That is the kind of thing that must be given a far higher priority in Australia's defence programme than it is at present accorded. But I suggest that there are other factors perhaps of lesser importance, that should have a place in our defence policy. We should train personnel and enable them to gain experience, but not necessarily much more. We should obtain the quantity of modern equipment that is necessary for that purpose. We should develop our country economically, for it is upon productive capacity that a defence potential depends. This latter point demands a transport plan for the construction of roads and railways, and the development of air and shipping services. Up to date, these things have not been related to defence production. At the present time, I venture to say that the so-called main highway of Australia - the Hume-highway - could not carry a company of troops, much less a battalion or a division. Judging from recent experiences, they would get bogged between Holbrook and Tarcutta, or between Albury and Holbrook. At least, this demands that the Government, pursuant to its defence policy, should accord national development a defence priority.
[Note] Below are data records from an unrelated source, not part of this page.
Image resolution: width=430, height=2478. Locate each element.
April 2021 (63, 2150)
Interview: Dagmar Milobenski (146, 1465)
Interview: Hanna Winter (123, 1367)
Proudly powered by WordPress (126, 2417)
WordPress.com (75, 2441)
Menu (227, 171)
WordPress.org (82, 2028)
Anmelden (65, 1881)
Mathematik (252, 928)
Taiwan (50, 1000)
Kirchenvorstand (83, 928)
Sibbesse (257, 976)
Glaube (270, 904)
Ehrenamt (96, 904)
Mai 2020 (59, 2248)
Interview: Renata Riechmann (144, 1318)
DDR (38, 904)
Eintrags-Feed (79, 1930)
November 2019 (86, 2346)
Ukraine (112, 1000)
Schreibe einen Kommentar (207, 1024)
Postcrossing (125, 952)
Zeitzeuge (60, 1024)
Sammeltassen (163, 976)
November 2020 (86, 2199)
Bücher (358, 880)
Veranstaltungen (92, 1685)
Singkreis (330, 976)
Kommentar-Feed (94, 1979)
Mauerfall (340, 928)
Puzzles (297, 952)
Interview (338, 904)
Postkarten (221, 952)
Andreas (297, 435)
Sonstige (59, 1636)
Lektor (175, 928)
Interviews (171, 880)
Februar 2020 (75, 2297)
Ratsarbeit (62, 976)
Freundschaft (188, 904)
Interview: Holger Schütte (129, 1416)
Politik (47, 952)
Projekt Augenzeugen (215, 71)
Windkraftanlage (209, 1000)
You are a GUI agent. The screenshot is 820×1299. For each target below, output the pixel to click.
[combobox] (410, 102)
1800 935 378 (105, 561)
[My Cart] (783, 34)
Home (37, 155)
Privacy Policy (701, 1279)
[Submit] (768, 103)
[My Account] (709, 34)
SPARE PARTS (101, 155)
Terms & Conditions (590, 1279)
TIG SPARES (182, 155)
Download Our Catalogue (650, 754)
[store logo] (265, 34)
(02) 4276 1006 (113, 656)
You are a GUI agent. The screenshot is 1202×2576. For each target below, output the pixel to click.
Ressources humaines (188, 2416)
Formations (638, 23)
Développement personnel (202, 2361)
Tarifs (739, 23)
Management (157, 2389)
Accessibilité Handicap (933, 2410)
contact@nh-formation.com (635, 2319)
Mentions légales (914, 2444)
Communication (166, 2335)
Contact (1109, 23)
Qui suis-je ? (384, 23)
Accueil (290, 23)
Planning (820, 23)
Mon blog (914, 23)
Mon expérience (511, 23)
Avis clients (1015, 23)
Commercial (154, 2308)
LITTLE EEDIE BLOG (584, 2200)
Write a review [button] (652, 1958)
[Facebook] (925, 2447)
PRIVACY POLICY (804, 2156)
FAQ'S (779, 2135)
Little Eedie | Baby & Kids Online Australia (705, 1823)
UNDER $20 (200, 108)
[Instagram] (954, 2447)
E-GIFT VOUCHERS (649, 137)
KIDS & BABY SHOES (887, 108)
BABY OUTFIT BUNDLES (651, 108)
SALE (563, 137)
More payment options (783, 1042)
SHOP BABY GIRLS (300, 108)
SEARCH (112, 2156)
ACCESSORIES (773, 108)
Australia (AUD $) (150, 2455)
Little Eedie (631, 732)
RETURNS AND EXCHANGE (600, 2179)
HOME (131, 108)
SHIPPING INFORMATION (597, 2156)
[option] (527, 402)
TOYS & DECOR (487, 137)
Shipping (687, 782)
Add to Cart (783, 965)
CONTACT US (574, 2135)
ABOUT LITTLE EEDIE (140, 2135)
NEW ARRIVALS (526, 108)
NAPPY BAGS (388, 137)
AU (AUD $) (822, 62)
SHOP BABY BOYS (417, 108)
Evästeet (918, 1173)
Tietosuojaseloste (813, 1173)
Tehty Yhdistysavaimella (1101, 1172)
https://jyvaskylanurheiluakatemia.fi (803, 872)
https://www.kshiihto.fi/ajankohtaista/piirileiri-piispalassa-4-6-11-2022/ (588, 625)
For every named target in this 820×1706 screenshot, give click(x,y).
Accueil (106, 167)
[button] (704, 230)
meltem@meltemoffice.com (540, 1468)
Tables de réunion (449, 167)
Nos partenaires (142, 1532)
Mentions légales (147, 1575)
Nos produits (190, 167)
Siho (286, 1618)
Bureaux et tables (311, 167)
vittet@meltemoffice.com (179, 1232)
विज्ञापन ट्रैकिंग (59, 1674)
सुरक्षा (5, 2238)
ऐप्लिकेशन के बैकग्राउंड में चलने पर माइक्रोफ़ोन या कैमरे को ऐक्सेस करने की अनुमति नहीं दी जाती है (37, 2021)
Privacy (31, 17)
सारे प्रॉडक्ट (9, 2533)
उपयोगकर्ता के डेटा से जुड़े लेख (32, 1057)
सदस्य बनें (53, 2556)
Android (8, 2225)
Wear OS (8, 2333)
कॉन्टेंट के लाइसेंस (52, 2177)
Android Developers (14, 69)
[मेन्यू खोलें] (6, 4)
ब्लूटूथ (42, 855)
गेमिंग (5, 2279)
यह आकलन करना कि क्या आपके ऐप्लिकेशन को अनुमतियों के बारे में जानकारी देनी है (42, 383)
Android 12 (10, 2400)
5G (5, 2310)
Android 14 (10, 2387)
If the Government considers that a high level of priority can be given to national development only on the grounds of defence, then let that be done. Furthermore, this demands a forthright approach to the question of solving the CommonwealthStates financial deadlock. This can only be brought to an end by Commonwealth initiative and action. Some of the main differences of opinion between the Government and the Opposition concern Australia's national development and the economic development of under-developed countries. The following statement in reference to defence needs also appears in the report to which I have referred: -

The Advisory Board has given this long and serious thought. The more deeply we have explored the relationship of economic development to defence the more impressed we have been with how truly inseparable they are.

I suggest that it is not much good for the honorable member for Fawkner and other Government supporters to rely on bombardment, aircraft carriers and frigates to contain communism in South-East Asia. To do so is to court failure, unless we improve our relations with the backward countries and assist them to improve their standard of living. We have not related economic development sufficiently to defence, and we have not worked closely enough with the leaders of the underdeveloped countries. Until we do these things, there can be no security for the Western countries, particularly Australia. The methods of the nineteenth century are not good enough for to-day. We cannot obtain security by means only of hydrogen bombs and jet fighters.

Mr Hamilton - What are the Russians doing?

Mr CAIRNS - I am not concerned with what the Russians are doing. I am talking about what Australia should do. We can obtain security only by working to improve the economic development of and to raise the standard of living of backward countries. A much higher degree of importance must be placed on international co-operation and economic development than is at present accorded to it with correspondingly less emphasis on force. We can achieve national security in no other way.